Keeping your canine companion safe is important all year-round, but there are special precautions that need to be taken during the winter months. Unfortunately, there are some cold weather misconceptions out there regarding canine care. Don’t be fooled by these three wintertime myths:
Myth #1: It’s not hot outside, so it’s okay to leave Fido in a parked car.
With the engine off, temperatures drop too low during the winter to leave your dog in the car. Leaving the engine on can lead to carbon monoxide poisoning, putting your pup’s life in danger.

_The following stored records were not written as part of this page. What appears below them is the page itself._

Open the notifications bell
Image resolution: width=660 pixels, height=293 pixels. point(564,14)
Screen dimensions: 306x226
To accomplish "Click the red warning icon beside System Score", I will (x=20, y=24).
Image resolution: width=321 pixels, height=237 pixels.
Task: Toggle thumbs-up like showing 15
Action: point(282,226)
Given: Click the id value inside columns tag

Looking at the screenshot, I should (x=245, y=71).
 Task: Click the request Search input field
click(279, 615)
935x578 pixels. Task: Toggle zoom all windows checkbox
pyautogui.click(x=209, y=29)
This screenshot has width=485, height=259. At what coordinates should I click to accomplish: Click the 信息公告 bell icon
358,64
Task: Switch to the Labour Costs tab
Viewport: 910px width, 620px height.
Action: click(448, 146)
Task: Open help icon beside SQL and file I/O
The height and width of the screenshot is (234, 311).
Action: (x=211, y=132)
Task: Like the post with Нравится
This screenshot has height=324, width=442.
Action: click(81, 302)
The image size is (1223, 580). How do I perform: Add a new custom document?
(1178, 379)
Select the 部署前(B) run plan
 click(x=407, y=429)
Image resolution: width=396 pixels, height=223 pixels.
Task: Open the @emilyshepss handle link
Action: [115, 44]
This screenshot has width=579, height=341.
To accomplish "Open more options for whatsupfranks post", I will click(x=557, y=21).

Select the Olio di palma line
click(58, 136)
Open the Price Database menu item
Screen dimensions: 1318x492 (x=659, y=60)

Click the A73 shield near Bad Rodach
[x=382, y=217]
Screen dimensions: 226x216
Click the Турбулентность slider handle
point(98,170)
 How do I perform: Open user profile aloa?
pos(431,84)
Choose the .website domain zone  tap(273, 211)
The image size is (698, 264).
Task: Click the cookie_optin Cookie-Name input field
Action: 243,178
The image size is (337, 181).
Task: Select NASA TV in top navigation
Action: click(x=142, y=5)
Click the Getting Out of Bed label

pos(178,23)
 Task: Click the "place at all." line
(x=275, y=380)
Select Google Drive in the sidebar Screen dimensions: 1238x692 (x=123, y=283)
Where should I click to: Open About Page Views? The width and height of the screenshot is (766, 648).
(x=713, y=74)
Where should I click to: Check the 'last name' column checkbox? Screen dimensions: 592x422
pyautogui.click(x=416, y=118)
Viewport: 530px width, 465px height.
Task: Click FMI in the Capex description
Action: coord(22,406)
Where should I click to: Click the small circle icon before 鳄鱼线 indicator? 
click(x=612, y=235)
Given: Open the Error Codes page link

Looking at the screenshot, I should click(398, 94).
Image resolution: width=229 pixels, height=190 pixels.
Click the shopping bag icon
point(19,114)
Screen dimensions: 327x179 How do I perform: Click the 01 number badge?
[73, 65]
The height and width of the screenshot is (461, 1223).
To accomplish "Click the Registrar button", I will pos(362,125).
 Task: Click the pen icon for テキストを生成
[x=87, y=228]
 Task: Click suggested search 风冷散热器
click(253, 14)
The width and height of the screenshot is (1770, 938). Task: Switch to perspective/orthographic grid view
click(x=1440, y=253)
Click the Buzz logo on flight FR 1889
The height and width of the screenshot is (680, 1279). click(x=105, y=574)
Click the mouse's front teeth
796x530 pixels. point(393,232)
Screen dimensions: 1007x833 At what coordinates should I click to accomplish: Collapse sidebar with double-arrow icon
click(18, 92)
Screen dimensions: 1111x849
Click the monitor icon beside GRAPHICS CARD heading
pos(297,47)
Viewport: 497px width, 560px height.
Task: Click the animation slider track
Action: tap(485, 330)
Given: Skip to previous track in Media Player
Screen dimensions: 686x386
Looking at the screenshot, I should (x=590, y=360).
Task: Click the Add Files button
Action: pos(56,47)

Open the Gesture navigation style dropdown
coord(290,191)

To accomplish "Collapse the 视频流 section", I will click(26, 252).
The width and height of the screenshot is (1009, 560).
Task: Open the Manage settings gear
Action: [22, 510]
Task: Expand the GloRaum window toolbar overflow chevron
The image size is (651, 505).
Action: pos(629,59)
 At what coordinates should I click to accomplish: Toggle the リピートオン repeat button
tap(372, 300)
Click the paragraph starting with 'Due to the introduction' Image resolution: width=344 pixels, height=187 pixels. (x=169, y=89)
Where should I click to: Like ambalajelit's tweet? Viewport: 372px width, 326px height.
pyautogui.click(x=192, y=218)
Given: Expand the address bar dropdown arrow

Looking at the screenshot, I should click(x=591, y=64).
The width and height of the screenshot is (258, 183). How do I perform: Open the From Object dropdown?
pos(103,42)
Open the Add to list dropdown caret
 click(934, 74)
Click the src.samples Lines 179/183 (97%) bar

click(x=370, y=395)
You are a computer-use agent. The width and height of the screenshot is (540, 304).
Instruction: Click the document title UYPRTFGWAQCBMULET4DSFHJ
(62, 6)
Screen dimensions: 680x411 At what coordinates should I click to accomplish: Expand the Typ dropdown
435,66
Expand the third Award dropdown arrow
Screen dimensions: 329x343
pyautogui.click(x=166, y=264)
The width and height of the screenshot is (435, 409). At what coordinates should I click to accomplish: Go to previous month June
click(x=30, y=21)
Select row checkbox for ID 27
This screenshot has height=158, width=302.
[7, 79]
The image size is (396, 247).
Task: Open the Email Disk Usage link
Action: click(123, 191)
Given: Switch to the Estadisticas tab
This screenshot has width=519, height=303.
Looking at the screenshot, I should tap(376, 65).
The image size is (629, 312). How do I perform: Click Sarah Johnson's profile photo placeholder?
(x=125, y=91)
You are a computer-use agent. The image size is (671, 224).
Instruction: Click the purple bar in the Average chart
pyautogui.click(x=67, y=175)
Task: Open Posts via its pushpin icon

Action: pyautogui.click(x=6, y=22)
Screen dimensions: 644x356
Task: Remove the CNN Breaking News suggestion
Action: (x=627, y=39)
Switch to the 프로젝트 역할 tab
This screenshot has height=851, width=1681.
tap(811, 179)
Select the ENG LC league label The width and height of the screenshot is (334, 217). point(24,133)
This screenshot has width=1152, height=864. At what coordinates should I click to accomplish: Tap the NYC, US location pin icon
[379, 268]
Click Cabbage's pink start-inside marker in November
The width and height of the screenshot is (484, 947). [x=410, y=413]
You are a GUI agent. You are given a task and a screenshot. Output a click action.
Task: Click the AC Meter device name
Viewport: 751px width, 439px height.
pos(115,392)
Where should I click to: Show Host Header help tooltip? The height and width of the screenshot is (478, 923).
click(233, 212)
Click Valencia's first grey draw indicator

It’s best to leave dogs safely at home while running errands.
Myth #2: Dogs with heavy coats are fine living outdoors during the winter.
Healthy heavy-coated dogs, like Huskies or Great Pyrenees, can typically spend more time outdoors playing in the snow than your average canine, but no dog is immune to hypothermia or frostbite. Dogs should always have access to unfrozen, fresh water and have the option to rest in a warm place away from the elements.
Myth #3: Dogs don’t need boots or jackets.
You may feel a little silly shopping for apparel for your four-legged best friend, but these items can help keep your dog safe when temperatures drop. Any sick, elderly, or short-haired dog can benefit from a sweater or jacket on a cold winter day for protection. Booties are often overlooked, but they’re especially important. It’s not uncommon for dogs to pick up toxic chemicals from ice melts and salts during winter walks, putting them at risk for ingesting dangerous substances when they lick their paws upon returning from an outing. Booties prevent this from happening. Another option is to wipe your pup’s feet with a warm washcloth after every winter stroll (be sure to wipe between the toes!).